Si fa riferimento alla nota sopra distinta, con la quale è stato chiesto se l’Ente Vini Bresciani possa essere considerato «impresa specializzata», ai sensi dell’articolo 38, comma 2, lettera b), del Regolamento n. 436/09.
In proposito codesto Ufficio evidenzia che, dall’esame dello statuto del predetto Ente, emerge, tra l’altro, che «... possono far parte dell’Ente i Consorzi per la tutela dei vini a denominazione d’origine e a indicazione geografica tipica riconosciuti ai sensi del punto 3 dell’articolo 19 della L. 164/92, i Consigli interprofessionali o altre Associazioni similari, con esclusione delle società singole o associate ...». Al riguardo, si fa presente quanto segue.
La circolare in oggetto, al punto 4.1., ha indicato che deve intendersi per «impresa specializzata» anche un «...ente o associazione legalmente costituita avente per finalità la rappresentanza e la tutela degli interessi degli operatori (agricoltori, produttori vitivinicoli, titolari di stabilimenti vinicoli, singoli e associati) del settore vitivinicolo...».

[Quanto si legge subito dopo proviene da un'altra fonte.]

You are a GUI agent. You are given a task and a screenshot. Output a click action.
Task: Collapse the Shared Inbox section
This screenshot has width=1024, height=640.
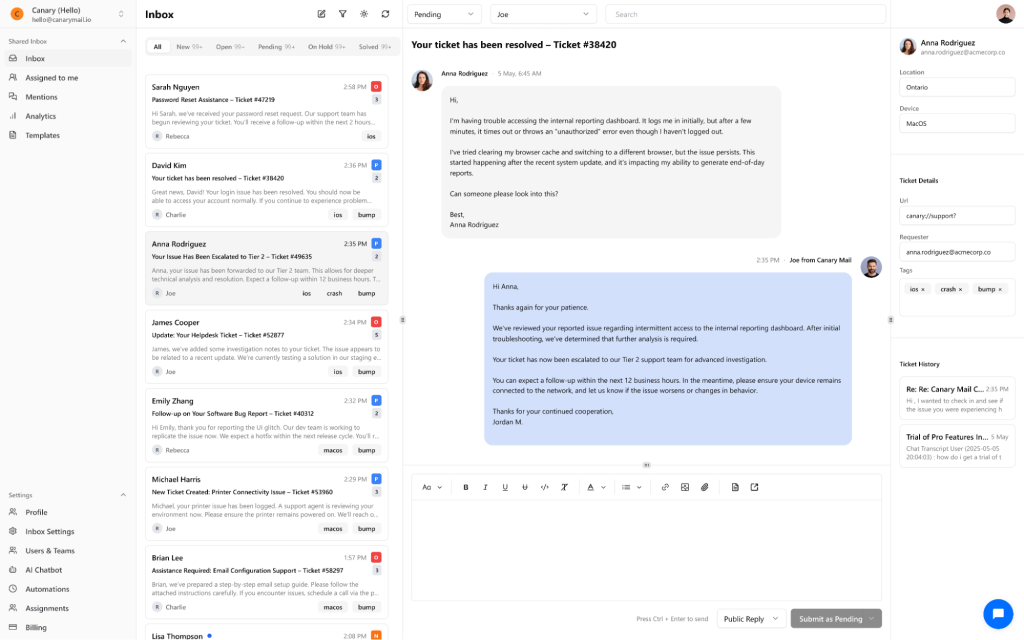click(124, 42)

In proposito, si è dell’avviso, che la richiamata indicazione deve intendersi nel senso più ampio, cioè estesa a tutti gli Enti e Associazioni di tutela e rappresentanza degli interessi degli operatori del settore vitivinicolo, anche laddove gli stessi Enti e Associazioni, purché legalmente costituiti, costituiscano strutture di secondo grado (nella fattispecie, degli aderenti Consorzi volontari di tutela di cui all’articolo 19 della L. n. 164/92).
Quanto sopra, tenuto conto del fatto che, in ultima analisi, appare necessario implementare, da un lato, il più diffuso ed agevole adempimento degli obblighi documentali previsti dalla vigente normativa di settore a carico dei singoli operatori e, dall’altro, il più efficace ed efficente espletamento dei controlli da parte degli organismi competenti.